## Assigned task
Each line from the one containing "Open the English language dropdown" through the end of the data below is to be output verbatim, with no lines added or left out.

## Material shown
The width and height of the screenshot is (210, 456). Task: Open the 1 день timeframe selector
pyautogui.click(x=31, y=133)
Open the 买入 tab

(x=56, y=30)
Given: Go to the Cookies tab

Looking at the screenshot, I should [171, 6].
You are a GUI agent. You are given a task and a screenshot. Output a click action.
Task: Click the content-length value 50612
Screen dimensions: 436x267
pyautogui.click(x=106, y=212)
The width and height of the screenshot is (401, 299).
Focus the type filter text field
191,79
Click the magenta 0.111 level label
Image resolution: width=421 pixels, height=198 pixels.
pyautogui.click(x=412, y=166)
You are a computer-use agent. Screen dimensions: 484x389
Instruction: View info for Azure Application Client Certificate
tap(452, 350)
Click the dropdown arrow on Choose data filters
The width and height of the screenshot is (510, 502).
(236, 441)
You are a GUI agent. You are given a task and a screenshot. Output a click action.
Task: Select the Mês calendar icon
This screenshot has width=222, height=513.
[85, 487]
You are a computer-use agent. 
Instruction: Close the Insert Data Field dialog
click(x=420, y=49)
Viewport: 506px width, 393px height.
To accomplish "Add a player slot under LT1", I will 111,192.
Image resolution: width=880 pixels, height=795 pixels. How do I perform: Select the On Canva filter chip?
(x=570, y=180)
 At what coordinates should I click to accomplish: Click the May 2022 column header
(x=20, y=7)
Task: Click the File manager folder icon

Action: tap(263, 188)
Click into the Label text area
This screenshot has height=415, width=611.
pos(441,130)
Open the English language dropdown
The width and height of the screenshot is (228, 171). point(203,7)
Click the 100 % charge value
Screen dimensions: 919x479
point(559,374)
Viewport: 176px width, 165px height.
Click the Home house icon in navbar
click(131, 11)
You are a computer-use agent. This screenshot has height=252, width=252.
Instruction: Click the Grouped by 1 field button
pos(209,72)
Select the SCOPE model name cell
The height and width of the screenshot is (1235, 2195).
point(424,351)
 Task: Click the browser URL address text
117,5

## Output for this task
Open the English language dropdown
The width and height of the screenshot is (228, 171). point(203,7)
Click the 100 % charge value
Screen dimensions: 919x479
point(559,374)
Viewport: 176px width, 165px height.
Click the Home house icon in navbar
click(131, 11)
You are a computer-use agent. This screenshot has height=252, width=252.
Instruction: Click the Grouped by 1 field button
pos(209,72)
Select the SCOPE model name cell
The height and width of the screenshot is (1235, 2195).
point(424,351)
 Task: Click the browser URL address text
117,5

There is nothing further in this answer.